Configure model usage

make setup-config will generate the Config.toml file.

run

make run and simply access: http://localhost:3001/

We ran into connection issues with “Brave” browser, but switching to “Chrome” worked.

Parting thoughts

At present, SWE-agent has hinted at the development of a user interface. In contrast, OpenDevin already boasts both a frontend and a backend, although its backend agent remains rudimentary. However, OpenDevin’s flexible architecture allows for the backend to be replaced with different agents. There are also plans to use SWE-agent as a backend agent for OpenDevin. While these developments have not yet been released, the potential integration of these two elements still represent a valuble step forward for generative AI coding agents.

Updates (July 2024)

OpenDevin has made sound progresses on Agents. In OpenDevin’s agent framework, the basic control loop for an agent operates as follows:

while True:
  prompt = agent.generate_prompt(state)
  response = llm.completion(prompt)
  action = agent.parse_response(response)
  observation = runtime.run(action)
  state = state.update(action, observation)

Based on the current state, an agent determines the next step, processes it through the LLM to decide the appropriate action, executes the action, and then updates the state with the result. This loop then repeats.

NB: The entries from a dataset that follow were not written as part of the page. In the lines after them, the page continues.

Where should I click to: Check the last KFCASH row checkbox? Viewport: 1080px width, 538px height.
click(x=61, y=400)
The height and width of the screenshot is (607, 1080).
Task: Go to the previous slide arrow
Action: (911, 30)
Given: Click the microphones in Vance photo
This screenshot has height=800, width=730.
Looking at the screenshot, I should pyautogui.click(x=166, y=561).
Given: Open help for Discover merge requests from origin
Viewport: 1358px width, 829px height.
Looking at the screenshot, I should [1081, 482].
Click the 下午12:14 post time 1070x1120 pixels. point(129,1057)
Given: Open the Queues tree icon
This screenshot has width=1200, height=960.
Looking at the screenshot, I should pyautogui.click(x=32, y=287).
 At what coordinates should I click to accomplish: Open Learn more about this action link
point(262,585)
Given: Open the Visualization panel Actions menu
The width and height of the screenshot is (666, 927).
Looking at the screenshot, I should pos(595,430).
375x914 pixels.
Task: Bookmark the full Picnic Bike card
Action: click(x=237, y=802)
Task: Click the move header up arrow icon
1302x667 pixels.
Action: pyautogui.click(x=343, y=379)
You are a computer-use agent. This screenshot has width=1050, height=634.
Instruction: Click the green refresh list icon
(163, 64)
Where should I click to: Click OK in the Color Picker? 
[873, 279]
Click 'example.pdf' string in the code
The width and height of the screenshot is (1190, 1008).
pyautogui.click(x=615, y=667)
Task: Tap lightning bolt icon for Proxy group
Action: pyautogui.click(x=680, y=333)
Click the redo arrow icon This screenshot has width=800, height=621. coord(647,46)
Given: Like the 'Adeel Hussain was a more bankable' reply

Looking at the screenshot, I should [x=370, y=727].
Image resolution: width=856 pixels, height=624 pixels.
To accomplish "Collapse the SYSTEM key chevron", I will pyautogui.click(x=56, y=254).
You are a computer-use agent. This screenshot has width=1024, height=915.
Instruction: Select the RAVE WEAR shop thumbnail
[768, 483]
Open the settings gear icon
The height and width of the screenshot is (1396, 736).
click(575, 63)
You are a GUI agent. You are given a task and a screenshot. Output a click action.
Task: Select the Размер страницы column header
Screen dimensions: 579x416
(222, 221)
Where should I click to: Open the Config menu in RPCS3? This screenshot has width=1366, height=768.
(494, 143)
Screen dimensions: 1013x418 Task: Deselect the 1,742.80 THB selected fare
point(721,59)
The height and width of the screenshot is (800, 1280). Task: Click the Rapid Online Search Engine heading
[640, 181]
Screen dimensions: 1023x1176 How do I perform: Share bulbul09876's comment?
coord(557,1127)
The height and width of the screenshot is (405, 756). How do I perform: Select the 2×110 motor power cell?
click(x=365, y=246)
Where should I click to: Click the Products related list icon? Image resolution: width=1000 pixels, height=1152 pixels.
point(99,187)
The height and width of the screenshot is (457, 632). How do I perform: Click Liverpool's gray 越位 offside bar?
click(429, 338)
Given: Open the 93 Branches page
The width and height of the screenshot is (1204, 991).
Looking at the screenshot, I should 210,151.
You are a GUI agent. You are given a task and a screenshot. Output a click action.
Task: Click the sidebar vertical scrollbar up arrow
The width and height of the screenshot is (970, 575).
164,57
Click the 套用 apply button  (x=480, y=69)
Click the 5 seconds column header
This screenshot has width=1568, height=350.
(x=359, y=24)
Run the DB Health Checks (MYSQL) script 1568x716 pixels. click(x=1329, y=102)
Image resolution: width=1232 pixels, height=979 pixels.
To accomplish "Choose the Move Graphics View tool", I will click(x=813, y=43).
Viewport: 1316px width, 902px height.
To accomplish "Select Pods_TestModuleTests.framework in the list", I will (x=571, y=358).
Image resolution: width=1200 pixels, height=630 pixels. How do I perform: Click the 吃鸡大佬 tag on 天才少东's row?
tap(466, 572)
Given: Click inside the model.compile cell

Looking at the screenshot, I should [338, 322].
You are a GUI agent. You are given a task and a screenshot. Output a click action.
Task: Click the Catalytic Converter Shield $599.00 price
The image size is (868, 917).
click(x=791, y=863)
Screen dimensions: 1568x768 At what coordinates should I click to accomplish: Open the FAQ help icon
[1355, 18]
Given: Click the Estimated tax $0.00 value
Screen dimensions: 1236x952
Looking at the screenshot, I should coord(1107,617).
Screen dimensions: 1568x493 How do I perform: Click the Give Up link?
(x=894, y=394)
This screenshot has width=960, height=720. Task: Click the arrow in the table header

The CodeAct Agent is currently the most advanced agent. Additionally, the SWE Agent has been adapted into the Codeact SWE Agent.

There is also a suite of microagents, each specialized in specific tasks, such as coding, mathematical operations, and database management (e.g., postgres_agent).

A manager or delegator agent is responsible for assigning tasks to the appropriate specialized agents.

OpenDevin is providing evaluation capabilities of coding agents by incorporating SWE-bench and other evaluation tools. The architecture supports the integration of any agents that adhere to a minimal common interface, facilitating the comparison of coding agent performance.

The team also plans to integrate the agents more closely with developer workflows, including VSCode plugins, GitHub issues, PR comments, and CI/CD processes.